Figure 3.

Effect of LPA treatment on the microheterogeneity of the cytoplasm. (A) Phase contrast micrographs of a serum-starved Swiss 3T3 cell overlaid with fluorescent micrographs of fluorescent microspheres injected into the cytoplasm before and 15 min after treatment with 1 μg/ml LPA. Here, we only show tracked particles and have neglected aggregates that violate assumptions made in the generalized Stokes-Einstein relationship. Each particle position was color-coded corresponding to the local value of the cellular compliance at that position in the cell at a time scale of 1 s.
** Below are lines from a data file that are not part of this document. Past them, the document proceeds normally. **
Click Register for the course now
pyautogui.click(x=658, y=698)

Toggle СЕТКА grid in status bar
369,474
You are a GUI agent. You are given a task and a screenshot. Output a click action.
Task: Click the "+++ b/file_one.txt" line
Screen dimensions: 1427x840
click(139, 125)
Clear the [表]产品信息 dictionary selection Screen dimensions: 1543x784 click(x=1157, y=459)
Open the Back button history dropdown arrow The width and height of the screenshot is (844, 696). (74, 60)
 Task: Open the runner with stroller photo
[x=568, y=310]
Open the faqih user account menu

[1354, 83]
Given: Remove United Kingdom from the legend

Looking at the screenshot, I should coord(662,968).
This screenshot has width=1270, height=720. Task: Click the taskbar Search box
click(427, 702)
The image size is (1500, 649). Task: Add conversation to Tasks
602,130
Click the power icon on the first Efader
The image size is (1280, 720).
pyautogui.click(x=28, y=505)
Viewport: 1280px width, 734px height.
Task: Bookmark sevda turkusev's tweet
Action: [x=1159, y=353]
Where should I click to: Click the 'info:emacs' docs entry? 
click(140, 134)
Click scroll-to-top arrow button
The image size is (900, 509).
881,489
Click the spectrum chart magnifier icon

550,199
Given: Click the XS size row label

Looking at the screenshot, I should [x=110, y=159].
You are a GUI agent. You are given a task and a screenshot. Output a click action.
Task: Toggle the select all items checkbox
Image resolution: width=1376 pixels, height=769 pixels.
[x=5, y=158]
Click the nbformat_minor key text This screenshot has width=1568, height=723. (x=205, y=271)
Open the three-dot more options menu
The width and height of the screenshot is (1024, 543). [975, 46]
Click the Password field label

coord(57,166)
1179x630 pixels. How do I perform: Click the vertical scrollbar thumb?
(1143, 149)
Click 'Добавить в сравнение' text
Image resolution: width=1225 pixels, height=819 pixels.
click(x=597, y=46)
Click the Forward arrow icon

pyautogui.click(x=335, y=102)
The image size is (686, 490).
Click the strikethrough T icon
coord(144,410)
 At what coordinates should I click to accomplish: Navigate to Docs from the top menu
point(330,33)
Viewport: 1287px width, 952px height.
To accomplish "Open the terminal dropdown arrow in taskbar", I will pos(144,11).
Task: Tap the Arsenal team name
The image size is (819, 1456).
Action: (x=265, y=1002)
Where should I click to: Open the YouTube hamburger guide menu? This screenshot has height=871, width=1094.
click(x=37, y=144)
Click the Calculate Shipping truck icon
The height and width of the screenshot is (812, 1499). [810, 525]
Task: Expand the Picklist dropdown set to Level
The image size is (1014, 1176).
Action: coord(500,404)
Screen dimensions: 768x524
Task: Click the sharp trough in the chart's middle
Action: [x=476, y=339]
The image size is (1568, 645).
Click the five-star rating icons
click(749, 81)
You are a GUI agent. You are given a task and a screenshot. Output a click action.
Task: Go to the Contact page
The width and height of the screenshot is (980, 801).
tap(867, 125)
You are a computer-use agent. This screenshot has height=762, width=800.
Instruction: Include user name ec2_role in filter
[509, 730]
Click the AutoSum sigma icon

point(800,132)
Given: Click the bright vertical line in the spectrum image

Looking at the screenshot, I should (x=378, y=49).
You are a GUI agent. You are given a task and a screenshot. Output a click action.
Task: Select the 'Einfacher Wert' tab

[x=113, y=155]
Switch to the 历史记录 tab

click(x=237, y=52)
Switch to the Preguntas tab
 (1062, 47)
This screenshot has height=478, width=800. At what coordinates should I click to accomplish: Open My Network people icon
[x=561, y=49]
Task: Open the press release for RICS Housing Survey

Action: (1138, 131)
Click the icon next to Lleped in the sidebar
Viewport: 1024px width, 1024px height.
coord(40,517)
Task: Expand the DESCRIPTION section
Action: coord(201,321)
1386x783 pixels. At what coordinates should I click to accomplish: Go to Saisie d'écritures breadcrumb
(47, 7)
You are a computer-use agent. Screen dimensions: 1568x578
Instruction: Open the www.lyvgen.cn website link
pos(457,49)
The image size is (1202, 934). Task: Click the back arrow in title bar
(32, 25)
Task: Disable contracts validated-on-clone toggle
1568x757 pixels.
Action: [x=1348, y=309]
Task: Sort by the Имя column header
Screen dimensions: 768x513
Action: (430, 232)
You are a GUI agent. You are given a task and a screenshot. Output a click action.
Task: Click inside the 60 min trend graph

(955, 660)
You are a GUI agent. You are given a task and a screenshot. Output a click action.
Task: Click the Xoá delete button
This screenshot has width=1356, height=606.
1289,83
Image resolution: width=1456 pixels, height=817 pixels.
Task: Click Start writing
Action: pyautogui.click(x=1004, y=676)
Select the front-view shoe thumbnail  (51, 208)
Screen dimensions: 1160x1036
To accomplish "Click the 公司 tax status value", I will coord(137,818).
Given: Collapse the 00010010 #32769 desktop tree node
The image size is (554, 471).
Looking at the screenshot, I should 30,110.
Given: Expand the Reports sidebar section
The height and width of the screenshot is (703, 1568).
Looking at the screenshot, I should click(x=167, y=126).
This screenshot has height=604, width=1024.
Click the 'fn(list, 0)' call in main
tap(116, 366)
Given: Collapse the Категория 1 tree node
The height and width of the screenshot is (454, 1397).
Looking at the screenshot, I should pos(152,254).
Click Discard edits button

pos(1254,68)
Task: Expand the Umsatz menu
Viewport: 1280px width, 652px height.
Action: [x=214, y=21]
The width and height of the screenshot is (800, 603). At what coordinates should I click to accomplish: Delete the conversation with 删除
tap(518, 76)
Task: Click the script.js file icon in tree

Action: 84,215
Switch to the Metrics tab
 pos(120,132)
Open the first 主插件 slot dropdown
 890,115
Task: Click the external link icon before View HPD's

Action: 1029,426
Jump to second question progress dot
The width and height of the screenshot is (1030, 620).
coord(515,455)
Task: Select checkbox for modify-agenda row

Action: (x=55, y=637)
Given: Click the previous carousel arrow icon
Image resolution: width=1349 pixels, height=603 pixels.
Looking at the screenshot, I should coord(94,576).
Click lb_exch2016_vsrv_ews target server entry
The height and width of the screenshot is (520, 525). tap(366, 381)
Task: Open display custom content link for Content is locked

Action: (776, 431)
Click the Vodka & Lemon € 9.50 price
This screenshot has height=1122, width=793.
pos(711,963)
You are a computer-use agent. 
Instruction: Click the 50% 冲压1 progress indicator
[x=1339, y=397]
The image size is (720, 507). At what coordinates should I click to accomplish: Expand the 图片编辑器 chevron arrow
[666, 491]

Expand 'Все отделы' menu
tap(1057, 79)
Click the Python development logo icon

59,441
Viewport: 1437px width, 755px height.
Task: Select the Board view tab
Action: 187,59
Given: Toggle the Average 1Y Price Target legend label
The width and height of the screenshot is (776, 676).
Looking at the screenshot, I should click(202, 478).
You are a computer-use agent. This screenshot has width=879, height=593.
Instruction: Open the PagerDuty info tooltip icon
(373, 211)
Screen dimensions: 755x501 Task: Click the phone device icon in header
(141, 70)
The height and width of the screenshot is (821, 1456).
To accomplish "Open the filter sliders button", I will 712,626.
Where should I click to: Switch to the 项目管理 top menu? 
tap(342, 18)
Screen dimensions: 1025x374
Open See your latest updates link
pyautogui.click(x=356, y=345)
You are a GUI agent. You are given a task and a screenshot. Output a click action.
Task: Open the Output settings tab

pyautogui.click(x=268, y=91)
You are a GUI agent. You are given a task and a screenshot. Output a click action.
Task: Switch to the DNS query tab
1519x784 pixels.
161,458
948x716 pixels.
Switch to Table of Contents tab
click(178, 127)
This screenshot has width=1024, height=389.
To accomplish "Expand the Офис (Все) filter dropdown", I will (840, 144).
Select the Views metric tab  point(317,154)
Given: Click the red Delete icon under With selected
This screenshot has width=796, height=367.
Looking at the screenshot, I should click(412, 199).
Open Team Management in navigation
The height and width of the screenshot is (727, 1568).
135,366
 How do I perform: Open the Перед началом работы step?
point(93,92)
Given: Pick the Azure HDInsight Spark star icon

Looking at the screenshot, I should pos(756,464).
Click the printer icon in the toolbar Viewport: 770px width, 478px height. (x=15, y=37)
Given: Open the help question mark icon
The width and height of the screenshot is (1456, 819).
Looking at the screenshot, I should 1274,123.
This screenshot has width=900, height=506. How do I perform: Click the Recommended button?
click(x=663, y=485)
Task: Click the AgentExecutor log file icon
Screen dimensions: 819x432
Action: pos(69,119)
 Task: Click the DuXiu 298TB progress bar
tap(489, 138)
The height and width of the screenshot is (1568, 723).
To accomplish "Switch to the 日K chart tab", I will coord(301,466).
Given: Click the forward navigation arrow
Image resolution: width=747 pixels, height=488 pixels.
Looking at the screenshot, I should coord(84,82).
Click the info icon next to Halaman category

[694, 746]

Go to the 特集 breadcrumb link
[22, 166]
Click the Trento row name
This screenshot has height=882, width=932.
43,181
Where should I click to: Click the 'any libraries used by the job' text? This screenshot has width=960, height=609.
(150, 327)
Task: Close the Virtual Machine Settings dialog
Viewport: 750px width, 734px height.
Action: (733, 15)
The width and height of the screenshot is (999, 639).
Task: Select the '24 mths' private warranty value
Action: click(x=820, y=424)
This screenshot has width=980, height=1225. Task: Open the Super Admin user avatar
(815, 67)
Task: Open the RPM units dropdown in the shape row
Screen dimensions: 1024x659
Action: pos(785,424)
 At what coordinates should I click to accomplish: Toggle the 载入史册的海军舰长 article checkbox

Note that the color indicators at each particle position do not reflect the size of the particle (0.1 μm). Indicator size was increased to aid visual presentation. (B and C) Distribution of local cellular compliances within the cytoplasm of serum-starved Swiss 3T3 cells before (B) and 15 min after (C) treatment with 1 μg/ml LPA measured at a time scale of 1 s. Inset, subcellular distribution of local cellular compliance measured at a time scale of 0.1 s. (D) Fluorescent micrograph of the cell shown in (A) overlaid with fluorescent micrographs of fluorescent microspheres injected into the cytoplasm. The cell was fixed 15 min after treatment with 1 μg/ml LPA and stained with Alexa 566 phalloidin to visualize actin filaments (white). Each particle position was color coded as described above. (E) F-actin bundle intensity integrated over the area covered by each particle region displayed in A and plotted against the local value of the cellular compliance at a time scale of 1 s.